And the FBI estimates insurance fraud to hit more than $40 billion per year, costing the average U.S. family up to $700 in increased premiums.

Of course, stronger auditing systems could help fix the problem. But how do we fill in the cracks?

Bring in the cyborgs…

Fraud Terminator: Rise of the Machines

Corporate structure and transactions have become more complicated than ever.

And the more complicated transactions are, the easier it is for businesses to make mistakes — or for fraud to occur.

Auditors perform many tasks that lend themselves to automation, such as reviewing balance sheets, verifying receipts and looking over official correspondence.

The majority of auditors are good. They’re smart people with sharp eyes for detail.

But machines don’t eat. They don’t sleep. And they crunch numbers faster than any person can.

AI isn’t influenced by emotions. And unless it’s been programmed to — it doesn’t suffer bias when performing an audit.

In fact, a recent survey of over 800 executives at the World Economic Forum predicted that 30% of corporate audits will be performed via AI by 2025.

Unfortunately, people tend to focus on the number of jobs that AI could potentially eliminate, particularly in the accounting world.

But if AI can help businesses make money or save money — everybody wins.

Firms will grow, and shareholders will prosper.

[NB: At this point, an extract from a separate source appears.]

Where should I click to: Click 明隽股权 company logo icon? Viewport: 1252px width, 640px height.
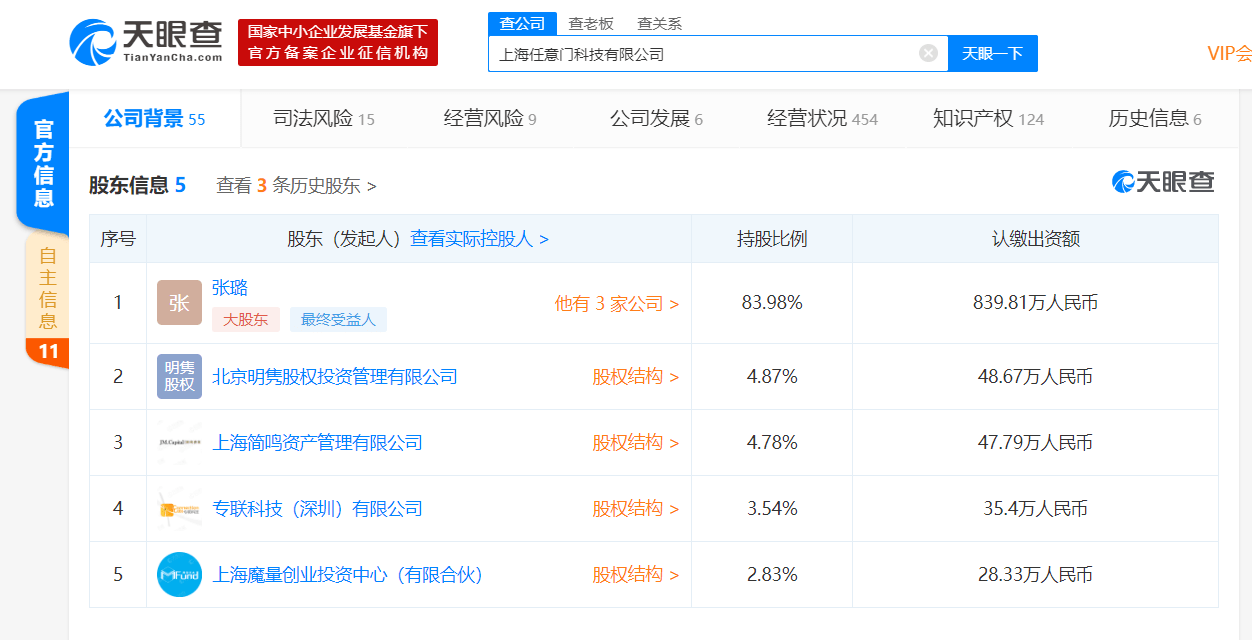tap(179, 377)
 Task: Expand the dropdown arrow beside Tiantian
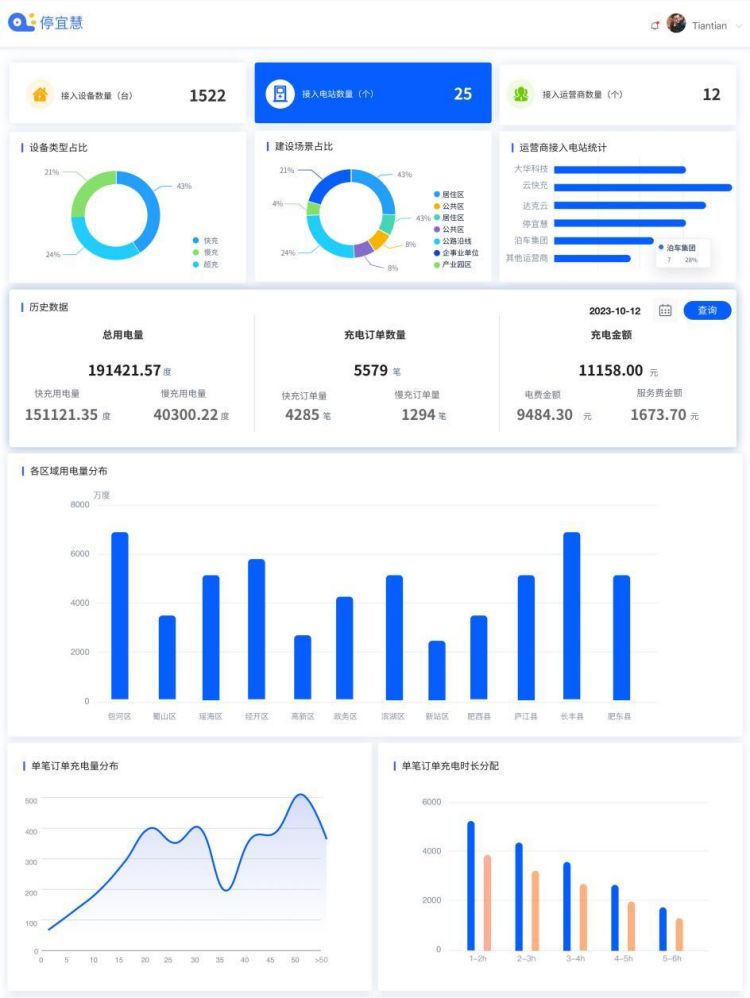(x=739, y=26)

More importantly, if a robot auditor can root out company-killing fraud before it’s too late, many hardworking folks will keep their jobs.

The Race to AI Superiority Is On

In fact, some of the world’s biggest accounting firms have already begun building AI systems to augment their audit procedures.

Last year, Deloitte — the world’s largest accounting firm — teamed up with Canadian AI tech firm Kira Systems to begin automating their processes.

And Holland-based firm KPMG — a member of the accounting “Big Four” — has enlisted IBM’s Watson to add artificial intelligence to its team.

While AI will likely remove the need for legions of number crunchers with green visors, however, humans will never completely disappear from audits.

After all, the numbers are just part of the auditing process. Someone has to make sense of raw data and communicate their insights to stakeholders — who are also people.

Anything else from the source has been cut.